My mom offered to go with me to the airport so I wouldn't be coming home alone, which I appreciated, but I knew I wanted to be alone after dropping Brad off. I was glad that I would have a couple hours until the kids would get home from school to try to have my emotions in check. I wasn't sure how the kids would be feeling and wanted to be able to help them if they needed. 

We spent the morning finishing up Brad's packing and getting the boxes he was taking all ready to go. I did pretty good, but I definitely was crying when it was time to say goodbye. I cried the whole way out of the airport. I kept on crying pretty much the whole way home and didn't stop after getting home. Walking into the empty house was so much harder than I had anticipated it would be. First, I am never alone. Like never. Unless it's in the car driving to get the kids or go shopping. But at home? Brad is pretty much always there. He works from home. I'm used to having him around. I'm used to us being able to talk anytime. I'm used to being able to go out with my husband for lunch or breakfast or just whenever we want. I'm used to having him there. So, to walk into an empty house was hard. I did not expect to miss him so much right away. It physically hurt. 

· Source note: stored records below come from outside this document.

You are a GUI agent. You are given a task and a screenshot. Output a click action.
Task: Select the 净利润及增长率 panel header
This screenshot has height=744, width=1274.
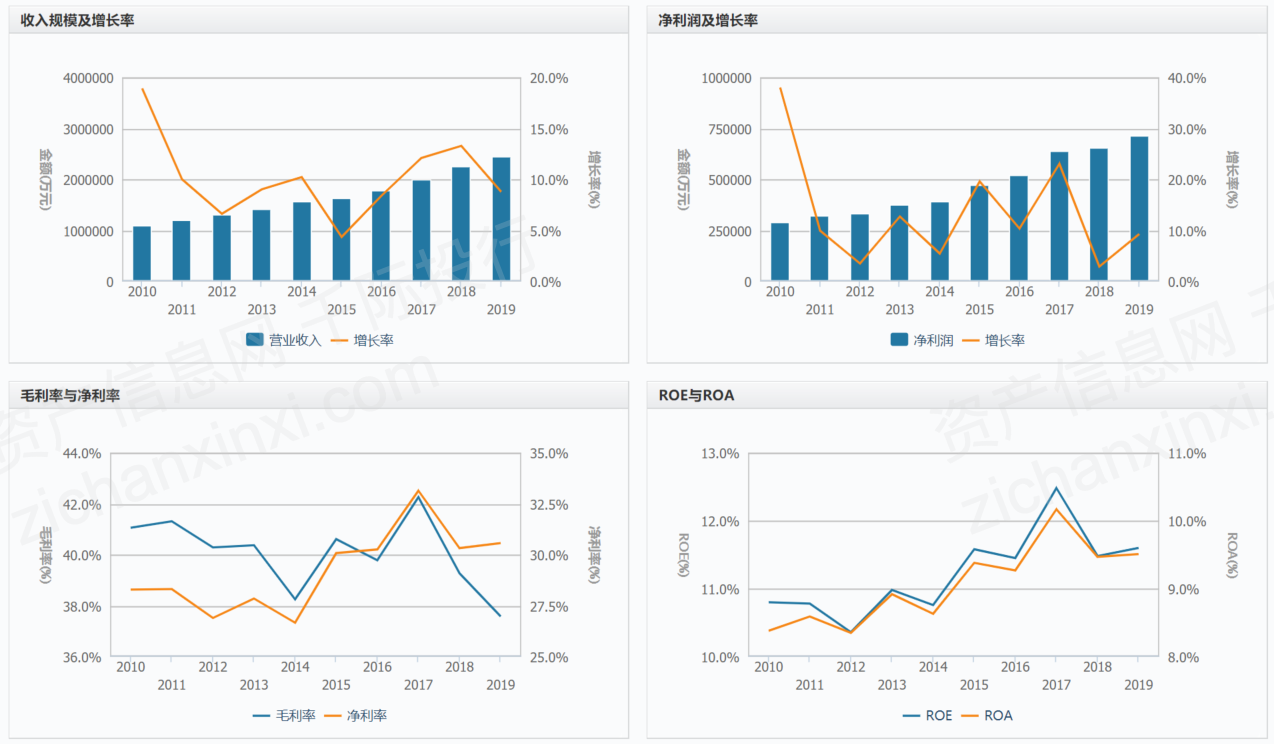pos(708,20)
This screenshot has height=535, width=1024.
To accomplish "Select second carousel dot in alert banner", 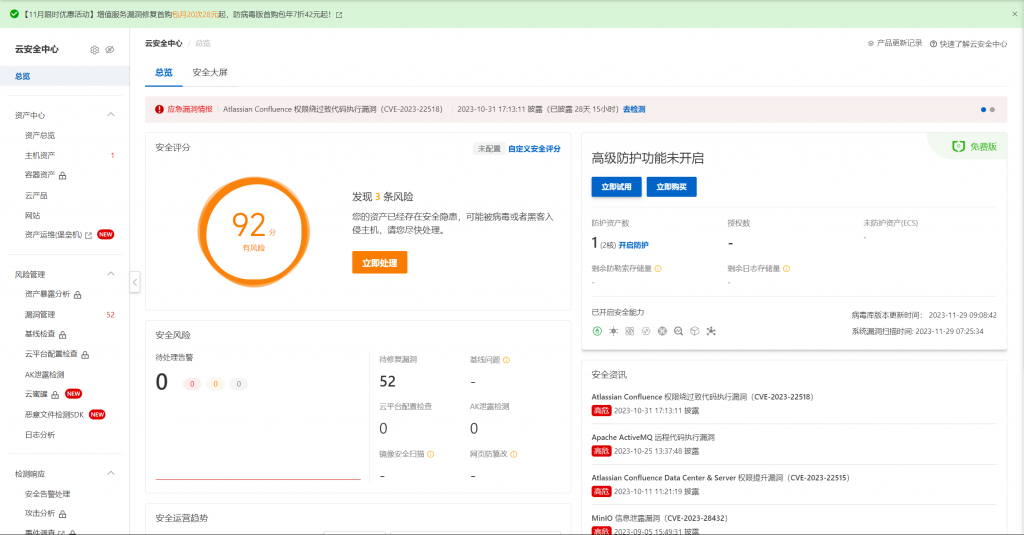I will (992, 109).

I was so grateful it was for "only" 100 days (which at the time felt like FOREVER). During that first week I pondered on those who have had to say goodbye to loved ones for much longer than 100 days - be that a year or until they would meet them on the other side. I know that at some point Brad or I will be without the other and man alive, that is going to be hard. I pray it's not for a long time, but I also know that it could be at any time. Just a little reminder to not take time together for granted. With spouses, children, family, loved ones, etc. 

I had several big events planned for during those 100 days and hoped that would help the time go quickly. However, that first week was long and hard. The kids were a great support, when I would cry they would try to cheer me up. They took great care of me and I don't know how I would have managed that first week without them. I sure am blessed.

So, what did I do during those 100 days?

Well, first off Daniel decided he should probably get sick right after his dad left. Which actually was a blessing in disguise. I am sorry he wasn't feeling well, but I think it was really good for me to have him home and needing his mom. It helped distract me from missing my husband so much. 


The kids and I made a trip to Utah and attended General Conference for our church in person. A first for all of us. Wait - not Ryan. He attended a couple of times during his mission lucky skunk. I loved it! It was awesome. I highly recommend you do this if you never have. It was fun to have a little mini vacation with the kids. We started by driving to Twin Falls and visiting Great Grandpa Stanger. The kids all played something for him on the piano. Then we headed on to Idaho Falls and stayed with some old friends (shout out to the Christian's for hosting our crazy family!) and visited my Aunt Kenna and Uncle Lance. Oh man, I sure do love those two and I miss them lots!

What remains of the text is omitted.